(Stored items)
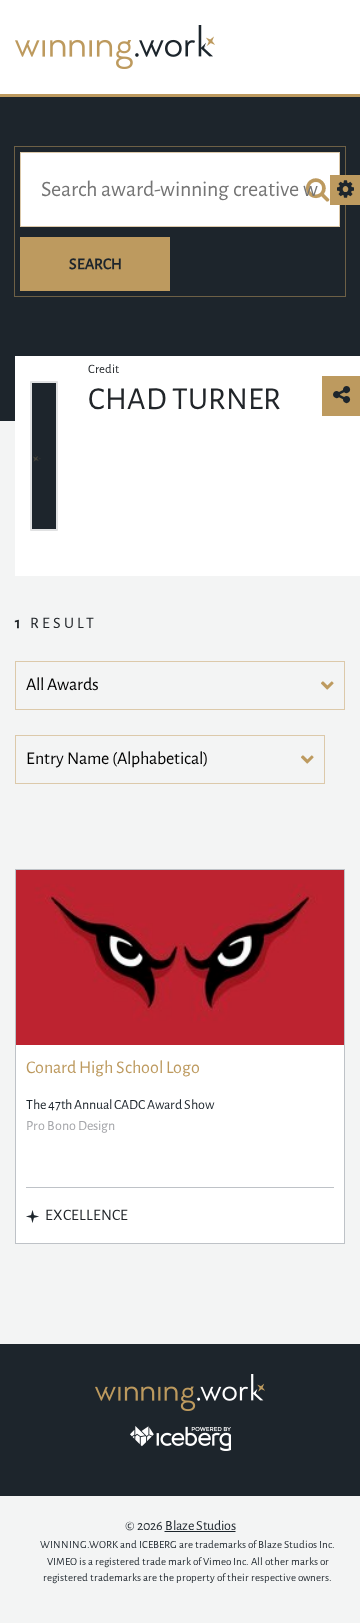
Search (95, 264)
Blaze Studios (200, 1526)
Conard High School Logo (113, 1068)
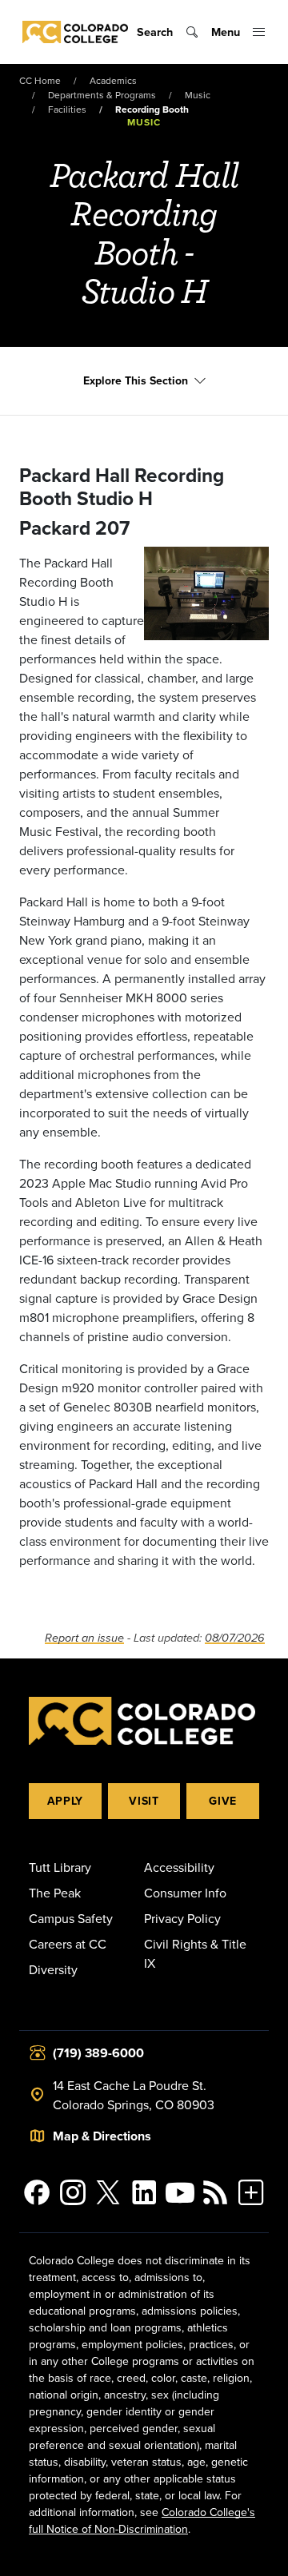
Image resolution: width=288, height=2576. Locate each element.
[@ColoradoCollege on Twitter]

**Task**: Return exactly the lines from the one with "Conard High School Logo (113, 1068)" through the last line of the entries above, both ends included. No pictures may appear in the copy.

**Exercise result**:
Conard High School Logo (113, 1068)
Image resolution: width=288, height=2576. Locate each element.
[@ColoradoCollege on Twitter]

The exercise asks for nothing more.